If you’re ready to start your own business but aren’t sure where to begin, we’re breaking things down step by step to take you from an idea to a registered business here in Lakeland, Florida.
1. Identify a Problem or Need That Your Business Can Solve
Every business begins with an idea, a story or a passion. A successful business solves a problem or need for consumers. Start by learning more about the pain point your future customer is experiencing and then brainstorm ways that your company will solve that problem. Write out your ideas onto paper so you can continue to develop them into more concrete plans as you move forward.
2. Create a Business Plan
After drafting some ideas, a common next step could be creating a detailed business plan, however, not every entrepreneur would say this is the right path. Many companies that started without a formal business plan have become successful large corporations. However, if you’re looking to raise outside funding from investors, a business plan is necessary.
Your business plan should lay the foundation and create a roadmap for the next few years. This will help you set goals, determine potential roadblocks and how you will solve them, develop strategies and estimate your budget. If writing a long business plan intimidates you, use this one page plan by The 100 Startup to get you started.
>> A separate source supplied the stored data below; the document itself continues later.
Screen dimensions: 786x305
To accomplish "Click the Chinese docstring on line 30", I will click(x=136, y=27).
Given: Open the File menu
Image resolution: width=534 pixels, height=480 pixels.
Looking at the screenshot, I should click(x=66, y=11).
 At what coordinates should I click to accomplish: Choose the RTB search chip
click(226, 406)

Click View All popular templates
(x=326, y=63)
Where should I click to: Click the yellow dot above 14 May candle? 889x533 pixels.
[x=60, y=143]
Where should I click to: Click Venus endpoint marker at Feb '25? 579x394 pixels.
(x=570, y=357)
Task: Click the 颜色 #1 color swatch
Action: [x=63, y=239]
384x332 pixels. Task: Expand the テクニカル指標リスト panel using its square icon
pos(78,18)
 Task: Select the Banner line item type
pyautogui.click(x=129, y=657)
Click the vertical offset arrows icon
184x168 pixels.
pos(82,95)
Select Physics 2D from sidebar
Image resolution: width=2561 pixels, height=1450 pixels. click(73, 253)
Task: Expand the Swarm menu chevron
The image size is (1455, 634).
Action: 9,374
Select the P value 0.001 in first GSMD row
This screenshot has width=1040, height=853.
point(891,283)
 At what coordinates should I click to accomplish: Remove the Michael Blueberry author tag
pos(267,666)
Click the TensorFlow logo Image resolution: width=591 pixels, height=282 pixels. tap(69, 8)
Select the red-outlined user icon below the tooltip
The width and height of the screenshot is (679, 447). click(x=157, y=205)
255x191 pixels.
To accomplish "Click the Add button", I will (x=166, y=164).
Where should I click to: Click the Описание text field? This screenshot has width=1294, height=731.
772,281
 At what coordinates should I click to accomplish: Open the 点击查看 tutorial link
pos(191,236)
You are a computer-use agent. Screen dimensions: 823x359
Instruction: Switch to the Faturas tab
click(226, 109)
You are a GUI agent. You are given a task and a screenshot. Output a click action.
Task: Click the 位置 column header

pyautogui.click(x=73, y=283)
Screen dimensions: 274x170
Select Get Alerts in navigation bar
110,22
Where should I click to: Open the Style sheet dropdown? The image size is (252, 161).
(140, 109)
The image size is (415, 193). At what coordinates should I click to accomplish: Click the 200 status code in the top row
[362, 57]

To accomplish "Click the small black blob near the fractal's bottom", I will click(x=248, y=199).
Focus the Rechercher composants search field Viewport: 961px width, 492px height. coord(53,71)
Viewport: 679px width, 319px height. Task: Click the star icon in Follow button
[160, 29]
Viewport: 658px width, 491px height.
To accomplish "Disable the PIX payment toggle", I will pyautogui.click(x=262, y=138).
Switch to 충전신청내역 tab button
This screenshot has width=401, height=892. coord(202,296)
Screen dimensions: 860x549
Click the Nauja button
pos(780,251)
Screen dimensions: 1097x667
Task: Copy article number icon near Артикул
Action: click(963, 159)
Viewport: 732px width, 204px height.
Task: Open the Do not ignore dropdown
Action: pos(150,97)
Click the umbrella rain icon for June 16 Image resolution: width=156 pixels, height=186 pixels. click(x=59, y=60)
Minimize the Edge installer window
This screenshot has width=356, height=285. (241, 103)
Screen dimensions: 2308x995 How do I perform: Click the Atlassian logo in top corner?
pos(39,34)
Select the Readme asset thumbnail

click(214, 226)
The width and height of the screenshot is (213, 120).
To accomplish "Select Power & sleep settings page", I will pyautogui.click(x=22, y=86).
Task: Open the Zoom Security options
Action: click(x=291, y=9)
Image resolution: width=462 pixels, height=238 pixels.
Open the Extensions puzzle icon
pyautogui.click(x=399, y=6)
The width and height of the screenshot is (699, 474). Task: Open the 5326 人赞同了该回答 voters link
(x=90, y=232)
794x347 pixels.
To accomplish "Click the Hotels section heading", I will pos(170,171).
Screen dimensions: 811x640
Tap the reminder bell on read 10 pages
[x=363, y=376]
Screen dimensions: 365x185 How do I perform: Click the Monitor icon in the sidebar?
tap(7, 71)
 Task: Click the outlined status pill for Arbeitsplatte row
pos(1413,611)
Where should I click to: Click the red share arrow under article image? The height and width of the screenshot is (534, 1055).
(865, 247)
Looking for some more information on what should be included in your business concept plan? Check out this template from the SBDC.
3. Do a Business Entity Search
Before moving forward, be sure that your business name is available by doing a business entity search. You can search registered Florida businesses on Sunbiz. Another factor to consider is similarity in name to other businesses: though your names may not be the exact same, if they are similar and you exist in the same market, you risk trademark infringement. Choosing a unique name in your market or field is conducive to growth and essential to scaling your business as well as establishing your brand identity.
4. Create a Legal Business Entity
Choosing which type of business entity to file is dependent on the nature and ownership of your business. The most common entities that small businesses file are Sole Proprietorships (SP) and Limited Liability Companies (LLC). The main difference between a SP and an LLC is personal liability. In a SP, the owner is responsible for the liabilities and debts of the business. This may put your personal assets at risk in the case of a lawsuit. As an LLC, the company itself is responsible for its liabilities and debts, providing the owner with limited liability.
Filing taxes as an S-Corp or forming C-Corp is a more common route to take for businesses with multiple owners. Like an LLC, forming a corporation separates your personal and business assets. The main differences between an LLC and a corporation are ownership, shareholders and taxation. LLCs who file taxes as S-Corps allow up to 100 shareholders who must be U.S. citizens and only have one level of taxation. C-Corps allow an unlimited amount of international shareholders and are subject to double taxation.
Cost of Registering Each Business Entity in the state of Florida
- Sole Proprietorship: $50 (This fee is for a fictitious name registration, also known as a DBA. This is only required if you are not doing business as your legal name.
- Limited Liability Company: $100+
- C-Corporation: $100+
5. Obtain an EIN
After legally registering and establishing your business entity, you’ll need to acquire an Employer Identification Number (EIN) from the IRS. This is essentially a social security number for your business: it separates your personal finances and income from your business. You can apply for an EIN online on the irs.gov website. This is necessary for opening a business bank account, applying for business licenses and filing tax returns.
6. Create a Business Account
In order to separate your personal finances from your business, create a bank account using your EIN. You can also open credit lines under your business to begin building credit. Read more about how to set up your business bank account on the Small Business Administration website.
7. Obtain Local Permits and Licensing
After establishing your business, obtain the local and state permits and licensing you will need to operate legally. Some business models are not required to obtain licensing; these requirements will vary business to business depending on number of employees, trade, specialty, and more. Learn more information on the City of Lakeland’s website.
8. Get Business Insurance
For some types of businesses, like food businesses or businesses with employees, insurance is required by law. For others, it is optional. Generally speaking, insurance is a great thing to have for liability purposes. It protects you, as the business owner, from paying out of pocket for property damage, injury and lawsuits from clients. Companies including Headley, Lock Insurance, Allstate, State Farm, and Hiscox all offer commercial line insurance policies, including general liability and workman’s compensation.
9. Keep your Business Compliant
Now that your business is established and up and running, you must maintain compliance with the U.S. federal, state and local laws regarding renewing your business license, taxes and insurance.
Find more information and resources on SunBiz.
10. Find Ways to Collaborate
Starting a business can also be lonely, so finding a way to get plugged into your community and network with like-minded people will help combat that. Being in a coworking space that fosters collaboration, creativity and productivity can be beneficial for your business and to propel you past the hurdles that come with being a small business owner.
Other Things to Keep In Mind
- Secure your website domain (Use sites like Google or GoDaddy)
- Create a business social media account and secure your handles
- Reach out to a mentor
- Consider online courses for areas you want to improve in through platforms such as Skillshare or Udemy.